St Ffraid Llansantffraid-ym-Mechain (SY22 6AP) The church is normally open from 9am to 4pm daily. The church dates from the 12th century. It was extended in the 14th century. A porch and bell tower were added in the 17th century and a north transept in 1727. There was some restoration in 1893.
St. Bride's Bay
The beautiful west coastline of Pembrokeshire overlooks St. Bride's Bay which stretches from St. David's in the north to Wooltack Point in the south. Near the southern end of the bay there stands the tiny hamlet of St. Bride's. According to local legend St. Bride sailed from Ireland about 500ce with a group of women and established a nunnery here. The church at St. Bride's (Haverfordwest SA62 3AJ) is mentioned in 1291. It was restored in 1863 and again in 2003. To the north of the Church on the beach of St. Bride's Haven there used to be the remains of a small chapel which has been lost to the sea. Fishermen prayed to Bridget for a good catch and protection at sea. Sometime between the 12th and 14th centuries this small chapel fell into decay and was used as a salt house for curing herring.
St. David's, Brawdy
Brawdy parish church (Haverfordwest SA62 6LX) is situated a little inland from St. Bride's Bay off the A487 at Penycwm. The present church is 13th century restored in 1879, 1901 and 1990. It is on the site of a much earlier burial ground and there is a 6th century tombstone to an Irishman, Macutrenus. This church was originally dedicated to St. Bridget and the nave is aligned on St. Bridget's Day sunrise. The dedication was changed when the manor came under the ownership of the Bishop of St. David's Cathedral.
St. Non's Well
This holy well lies on the coastal footpath to the south of St. David's (SA62 6BN). Monica Sjoo has suggested a connection with Brigid. The adjacent retreat centre has a modern chapel dedicated to St. Non with a window depicting St. Bride casting fishes into water.
Pistyll San Ffraid
The field to the North West of Castell Henllys (SA41 3UR) is called Pant Sant Fread and a spring rises there. Castell Henllys is a now an arcehological centre for the understanding of the Iron Age.

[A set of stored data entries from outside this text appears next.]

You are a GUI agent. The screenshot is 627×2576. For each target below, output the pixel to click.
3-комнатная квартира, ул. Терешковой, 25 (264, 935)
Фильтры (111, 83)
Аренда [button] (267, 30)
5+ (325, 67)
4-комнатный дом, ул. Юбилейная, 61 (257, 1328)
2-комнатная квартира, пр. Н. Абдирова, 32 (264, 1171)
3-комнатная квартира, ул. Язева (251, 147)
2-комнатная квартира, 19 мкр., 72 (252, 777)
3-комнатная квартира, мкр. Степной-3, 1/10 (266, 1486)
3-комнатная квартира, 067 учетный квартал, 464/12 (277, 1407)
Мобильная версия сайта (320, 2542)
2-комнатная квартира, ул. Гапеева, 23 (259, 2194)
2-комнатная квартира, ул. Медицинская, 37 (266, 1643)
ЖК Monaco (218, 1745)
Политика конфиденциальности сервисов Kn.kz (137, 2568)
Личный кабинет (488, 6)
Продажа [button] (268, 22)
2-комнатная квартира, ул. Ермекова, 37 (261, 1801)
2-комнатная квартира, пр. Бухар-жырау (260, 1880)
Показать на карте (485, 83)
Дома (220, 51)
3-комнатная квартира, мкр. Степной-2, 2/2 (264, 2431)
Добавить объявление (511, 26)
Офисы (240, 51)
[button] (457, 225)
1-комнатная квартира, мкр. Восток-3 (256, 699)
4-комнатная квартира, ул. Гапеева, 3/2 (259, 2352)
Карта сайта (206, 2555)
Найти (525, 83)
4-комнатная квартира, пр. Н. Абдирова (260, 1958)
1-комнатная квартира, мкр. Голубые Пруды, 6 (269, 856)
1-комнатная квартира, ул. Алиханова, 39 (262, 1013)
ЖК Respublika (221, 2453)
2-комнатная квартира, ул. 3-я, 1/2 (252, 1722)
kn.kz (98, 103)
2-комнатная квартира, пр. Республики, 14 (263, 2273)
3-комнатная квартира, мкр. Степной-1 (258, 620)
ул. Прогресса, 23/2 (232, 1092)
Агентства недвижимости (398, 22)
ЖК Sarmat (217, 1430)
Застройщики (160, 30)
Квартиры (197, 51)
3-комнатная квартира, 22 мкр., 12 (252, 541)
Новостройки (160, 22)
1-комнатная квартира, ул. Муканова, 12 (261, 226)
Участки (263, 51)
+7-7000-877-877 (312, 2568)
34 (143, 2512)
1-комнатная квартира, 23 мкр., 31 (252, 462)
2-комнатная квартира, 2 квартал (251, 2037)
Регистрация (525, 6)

The Norman church of Llansanffraid-ar-Elai (St. Bride's super Ely) dates from the early 13th century. It is situated just south of junction 33 on the M4 (CF5 6HB). It is on a mound that is said to be a site of Druid worship and there is a very ancient yew tree in the churchyard. The church was restored in 1849 and again in 1902. There is a window dating from 1954 depicting St. Bride with a bishop's crosier in her hand.
Llansantffraed juxta Usk
This church is by the River Usk and A40 just south of Brecon (LD3 7YF). A church on this site is mentioned in 1254 but by the late 19th century it was in ruins. The present gothic style building dates from 1885 and contains some stone and features rescued from the old church including the 13th century font.
St. Bride's Major
St. Bride's Major (Lon-Yr-Eglwys, Bridgend CF32 0SH) is open from 0900 to 1730 daily. The earliest reference occurs during the first half of the twelfth century, when it is recorded that ‘In the year 1141 Maurice de Londonia gave to the church of St. Peter of Gloucester, the church of St. Michael of Ewenny, the church of St. Bridget (St. Brides Major) with the chapel of Ugemore (Wick), de Lanfey Lampha the church of St. Michael of Colvestone (Colwinstone), with all the lands, meadows and all other things belonging to them freely and willingly in free almoigne in order that it might become a convent of monks’.4 On each side of the chancel arch there is a squint through which those in the nave can see the altar. In one of these stands a lovely statue of St. Bridget holding a book under her right arm and a pen in her left hand.
St. Bride's Minor
The Church of St Ffraid, St. Bride's Minor (Llansanffraid-ar-Ogwr) (Aberkenfig, Bridgend CF32 9RH) is sited on sloping ground above Afon Ogwr to the west of the village of Sarn. Probably 14th century in origin but heavily restored in 1896.
St. Bride's, Wentlooge
The church of St. Bride's, Wentlooge (Llansantffraed Gwynllwg) (Newport NP10 8SE) is thought to be 14th century and later with a fine tower.
St. Bride's, Netherwent
St. Bride's, Netherwent (St. Bride's Rd, Caldicot NP26 3AT) is sited by St. Bride's Brook in a tiny hamlet just north of junction 23a on the M4. It was mostly rebuilt in 1846 and has an unusual bell tower.
St. Bridget's, Skenfrith
This church stands next to the River Monnow (Afon Mynwy) close to the border with England (NP7 8UG). The present building dates from 1207. Renovation took place in 1663, 1909 and 2011. Acorns, oak leaves and flames can be seen in the sanctuary and there is an ancient head of a nun over the porch which is said to represent Bridget.. The tower dates from a time when the Welsh borders were often raided by the English and people would need to take refuge. The walls of the tower are five feet thick. St. Fraed's Well is marked on the Ordance Survey map in nearby woods.